(Collected data)
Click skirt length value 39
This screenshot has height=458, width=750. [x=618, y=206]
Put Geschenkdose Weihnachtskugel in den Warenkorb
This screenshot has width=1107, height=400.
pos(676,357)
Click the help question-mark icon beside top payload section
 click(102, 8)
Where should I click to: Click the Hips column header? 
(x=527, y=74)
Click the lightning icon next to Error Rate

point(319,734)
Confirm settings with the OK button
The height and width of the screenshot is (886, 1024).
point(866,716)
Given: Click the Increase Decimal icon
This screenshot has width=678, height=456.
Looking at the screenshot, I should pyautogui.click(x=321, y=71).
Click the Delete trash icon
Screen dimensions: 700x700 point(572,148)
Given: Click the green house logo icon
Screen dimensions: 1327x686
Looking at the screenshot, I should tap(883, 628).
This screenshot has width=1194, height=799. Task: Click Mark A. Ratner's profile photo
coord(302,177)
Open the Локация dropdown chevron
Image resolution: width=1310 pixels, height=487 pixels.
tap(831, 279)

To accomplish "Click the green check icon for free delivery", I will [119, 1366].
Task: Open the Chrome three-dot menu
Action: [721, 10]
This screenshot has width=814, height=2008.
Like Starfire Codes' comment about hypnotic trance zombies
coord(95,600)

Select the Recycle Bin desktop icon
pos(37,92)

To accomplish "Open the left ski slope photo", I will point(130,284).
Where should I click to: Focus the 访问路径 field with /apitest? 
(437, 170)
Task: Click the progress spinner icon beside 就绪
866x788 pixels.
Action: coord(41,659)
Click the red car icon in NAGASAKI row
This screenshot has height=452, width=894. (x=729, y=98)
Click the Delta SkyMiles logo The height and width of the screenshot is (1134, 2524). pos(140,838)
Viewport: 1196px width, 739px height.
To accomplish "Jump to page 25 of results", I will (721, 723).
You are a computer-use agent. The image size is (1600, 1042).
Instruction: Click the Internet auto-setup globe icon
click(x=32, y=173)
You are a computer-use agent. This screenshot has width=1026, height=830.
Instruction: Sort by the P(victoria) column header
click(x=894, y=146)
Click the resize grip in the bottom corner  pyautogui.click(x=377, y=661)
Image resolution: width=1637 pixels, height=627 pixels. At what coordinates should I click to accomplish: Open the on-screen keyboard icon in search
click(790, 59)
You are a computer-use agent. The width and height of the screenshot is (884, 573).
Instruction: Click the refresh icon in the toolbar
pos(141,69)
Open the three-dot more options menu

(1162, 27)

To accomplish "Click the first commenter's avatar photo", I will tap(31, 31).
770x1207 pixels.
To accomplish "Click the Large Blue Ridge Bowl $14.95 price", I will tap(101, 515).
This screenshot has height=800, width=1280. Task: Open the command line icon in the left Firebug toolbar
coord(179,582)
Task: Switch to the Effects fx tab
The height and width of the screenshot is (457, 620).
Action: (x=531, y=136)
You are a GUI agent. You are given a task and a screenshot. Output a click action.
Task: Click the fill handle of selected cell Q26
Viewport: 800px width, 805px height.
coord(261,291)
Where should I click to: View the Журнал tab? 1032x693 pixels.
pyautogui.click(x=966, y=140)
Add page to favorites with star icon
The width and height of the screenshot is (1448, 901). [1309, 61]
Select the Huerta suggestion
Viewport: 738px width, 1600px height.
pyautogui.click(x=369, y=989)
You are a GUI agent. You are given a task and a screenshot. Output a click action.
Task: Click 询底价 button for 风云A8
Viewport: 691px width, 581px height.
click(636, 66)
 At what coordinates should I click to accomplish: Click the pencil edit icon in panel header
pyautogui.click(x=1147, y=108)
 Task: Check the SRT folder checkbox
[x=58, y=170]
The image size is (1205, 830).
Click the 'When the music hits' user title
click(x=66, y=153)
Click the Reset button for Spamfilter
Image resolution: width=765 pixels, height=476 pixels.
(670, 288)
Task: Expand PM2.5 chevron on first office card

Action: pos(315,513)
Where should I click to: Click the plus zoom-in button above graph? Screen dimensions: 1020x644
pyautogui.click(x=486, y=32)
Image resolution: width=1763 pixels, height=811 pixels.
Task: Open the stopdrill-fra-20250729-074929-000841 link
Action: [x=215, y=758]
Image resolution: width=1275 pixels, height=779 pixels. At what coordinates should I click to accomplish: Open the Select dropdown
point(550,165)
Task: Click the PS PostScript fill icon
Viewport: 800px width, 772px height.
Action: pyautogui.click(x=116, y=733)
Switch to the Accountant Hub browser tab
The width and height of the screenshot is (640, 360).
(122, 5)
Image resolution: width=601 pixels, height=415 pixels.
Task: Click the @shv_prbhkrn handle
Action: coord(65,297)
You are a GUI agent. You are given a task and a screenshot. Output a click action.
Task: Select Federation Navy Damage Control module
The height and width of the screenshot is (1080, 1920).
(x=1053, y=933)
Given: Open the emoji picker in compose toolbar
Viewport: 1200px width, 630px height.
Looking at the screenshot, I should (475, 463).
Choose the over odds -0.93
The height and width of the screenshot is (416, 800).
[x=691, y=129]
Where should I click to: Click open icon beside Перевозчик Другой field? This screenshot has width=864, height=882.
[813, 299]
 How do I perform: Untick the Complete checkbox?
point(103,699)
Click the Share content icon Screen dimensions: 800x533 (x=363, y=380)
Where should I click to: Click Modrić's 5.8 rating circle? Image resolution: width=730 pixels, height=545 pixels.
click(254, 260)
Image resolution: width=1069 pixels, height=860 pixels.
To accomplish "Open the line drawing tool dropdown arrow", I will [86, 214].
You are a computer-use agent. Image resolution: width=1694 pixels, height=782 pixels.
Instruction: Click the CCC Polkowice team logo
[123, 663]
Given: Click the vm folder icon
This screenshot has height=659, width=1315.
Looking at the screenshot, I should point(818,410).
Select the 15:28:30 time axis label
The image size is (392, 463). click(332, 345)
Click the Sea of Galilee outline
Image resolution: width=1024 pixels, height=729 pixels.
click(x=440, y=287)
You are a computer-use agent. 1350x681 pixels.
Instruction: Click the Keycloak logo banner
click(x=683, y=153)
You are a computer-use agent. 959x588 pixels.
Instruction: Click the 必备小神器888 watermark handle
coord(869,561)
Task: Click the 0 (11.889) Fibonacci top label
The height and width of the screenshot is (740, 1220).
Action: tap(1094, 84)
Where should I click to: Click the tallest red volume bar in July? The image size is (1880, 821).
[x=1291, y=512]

WHAT IS BEING ASKED: Please copy all of the data above exactly.

RESULT:
Click skirt length value 39
This screenshot has height=458, width=750. [x=618, y=206]
Put Geschenkdose Weihnachtskugel in den Warenkorb
This screenshot has width=1107, height=400.
pos(676,357)
Click the help question-mark icon beside top payload section
 click(102, 8)
Where should I click to: Click the Hips column header? 
(x=527, y=74)
Click the lightning icon next to Error Rate

point(319,734)
Confirm settings with the OK button
The height and width of the screenshot is (886, 1024).
point(866,716)
Given: Click the Increase Decimal icon
This screenshot has width=678, height=456.
Looking at the screenshot, I should pyautogui.click(x=321, y=71).
Click the Delete trash icon
Screen dimensions: 700x700 point(572,148)
Given: Click the green house logo icon
Screen dimensions: 1327x686
Looking at the screenshot, I should tap(883, 628).
This screenshot has width=1194, height=799. Task: Click Mark A. Ratner's profile photo
coord(302,177)
Open the Локация dropdown chevron
Image resolution: width=1310 pixels, height=487 pixels.
tap(831, 279)

To accomplish "Click the green check icon for free delivery", I will [119, 1366].
Task: Open the Chrome three-dot menu
Action: [721, 10]
This screenshot has width=814, height=2008.
Like Starfire Codes' comment about hypnotic trance zombies
coord(95,600)

Select the Recycle Bin desktop icon
pos(37,92)

To accomplish "Open the left ski slope photo", I will point(130,284).
Where should I click to: Focus the 访问路径 field with /apitest? 
(437, 170)
Task: Click the progress spinner icon beside 就绪
866x788 pixels.
Action: coord(41,659)
Click the red car icon in NAGASAKI row
This screenshot has height=452, width=894. (x=729, y=98)
Click the Delta SkyMiles logo The height and width of the screenshot is (1134, 2524). pos(140,838)
Viewport: 1196px width, 739px height.
To accomplish "Jump to page 25 of results", I will (721, 723).
You are a computer-use agent. The image size is (1600, 1042).
Instruction: Click the Internet auto-setup globe icon
click(x=32, y=173)
You are a computer-use agent. This screenshot has width=1026, height=830.
Instruction: Sort by the P(victoria) column header
click(x=894, y=146)
Click the resize grip in the bottom corner  pyautogui.click(x=377, y=661)
Image resolution: width=1637 pixels, height=627 pixels. At what coordinates should I click to accomplish: Open the on-screen keyboard icon in search
click(790, 59)
You are a computer-use agent. The width and height of the screenshot is (884, 573).
Instruction: Click the refresh icon in the toolbar
pos(141,69)
Open the three-dot more options menu

(1162, 27)

To accomplish "Click the first commenter's avatar photo", I will tap(31, 31).
770x1207 pixels.
To accomplish "Click the Large Blue Ridge Bowl $14.95 price", I will tap(101, 515).
This screenshot has height=800, width=1280. Task: Open the command line icon in the left Firebug toolbar
coord(179,582)
Task: Switch to the Effects fx tab
The height and width of the screenshot is (457, 620).
Action: (x=531, y=136)
You are a GUI agent. You are given a task and a screenshot. Output a click action.
Task: Click the fill handle of selected cell Q26
Viewport: 800px width, 805px height.
coord(261,291)
Where should I click to: View the Журнал tab? 1032x693 pixels.
pyautogui.click(x=966, y=140)
Add page to favorites with star icon
The width and height of the screenshot is (1448, 901). [1309, 61]
Select the Huerta suggestion
Viewport: 738px width, 1600px height.
pyautogui.click(x=369, y=989)
You are a GUI agent. You are given a task and a screenshot. Output a click action.
Task: Click 询底价 button for 风云A8
Viewport: 691px width, 581px height.
click(636, 66)
 At what coordinates should I click to accomplish: Click the pencil edit icon in panel header
pyautogui.click(x=1147, y=108)
 Task: Check the SRT folder checkbox
[x=58, y=170]
The image size is (1205, 830).
Click the 'When the music hits' user title
click(x=66, y=153)
Click the Reset button for Spamfilter
Image resolution: width=765 pixels, height=476 pixels.
(670, 288)
Task: Expand PM2.5 chevron on first office card

Action: pos(315,513)
Where should I click to: Click the plus zoom-in button above graph? Screen dimensions: 1020x644
pyautogui.click(x=486, y=32)
Image resolution: width=1763 pixels, height=811 pixels.
Task: Open the stopdrill-fra-20250729-074929-000841 link
Action: [x=215, y=758]
Image resolution: width=1275 pixels, height=779 pixels. At what coordinates should I click to accomplish: Open the Select dropdown
point(550,165)
Task: Click the PS PostScript fill icon
Viewport: 800px width, 772px height.
Action: pyautogui.click(x=116, y=733)
Switch to the Accountant Hub browser tab
The width and height of the screenshot is (640, 360).
(122, 5)
Image resolution: width=601 pixels, height=415 pixels.
Task: Click the @shv_prbhkrn handle
Action: coord(65,297)
You are a GUI agent. You are given a task and a screenshot. Output a click action.
Task: Select Federation Navy Damage Control module
The height and width of the screenshot is (1080, 1920).
(x=1053, y=933)
Given: Open the emoji picker in compose toolbar
Viewport: 1200px width, 630px height.
Looking at the screenshot, I should (475, 463).
Choose the over odds -0.93
The height and width of the screenshot is (416, 800).
[x=691, y=129]
Where should I click to: Click open icon beside Перевозчик Другой field? This screenshot has width=864, height=882.
[813, 299]
 How do I perform: Untick the Complete checkbox?
point(103,699)
Click the Share content icon Screen dimensions: 800x533 (x=363, y=380)
Where should I click to: Click Modrić's 5.8 rating circle? Image resolution: width=730 pixels, height=545 pixels.
click(254, 260)
Image resolution: width=1069 pixels, height=860 pixels.
To accomplish "Open the line drawing tool dropdown arrow", I will [86, 214].
You are a computer-use agent. Image resolution: width=1694 pixels, height=782 pixels.
Instruction: Click the CCC Polkowice team logo
[123, 663]
Given: Click the vm folder icon
This screenshot has height=659, width=1315.
Looking at the screenshot, I should point(818,410).
Select the 15:28:30 time axis label
The image size is (392, 463). click(332, 345)
Click the Sea of Galilee outline
Image resolution: width=1024 pixels, height=729 pixels.
click(x=440, y=287)
You are a computer-use agent. 1350x681 pixels.
Instruction: Click the Keycloak logo banner
click(x=683, y=153)
You are a computer-use agent. 959x588 pixels.
Instruction: Click the 必备小神器888 watermark handle
coord(869,561)
Task: Click the 0 (11.889) Fibonacci top label
The height and width of the screenshot is (740, 1220).
Action: tap(1094, 84)
Where should I click to: Click the tallest red volume bar in July? The image size is (1880, 821).
[x=1291, y=512]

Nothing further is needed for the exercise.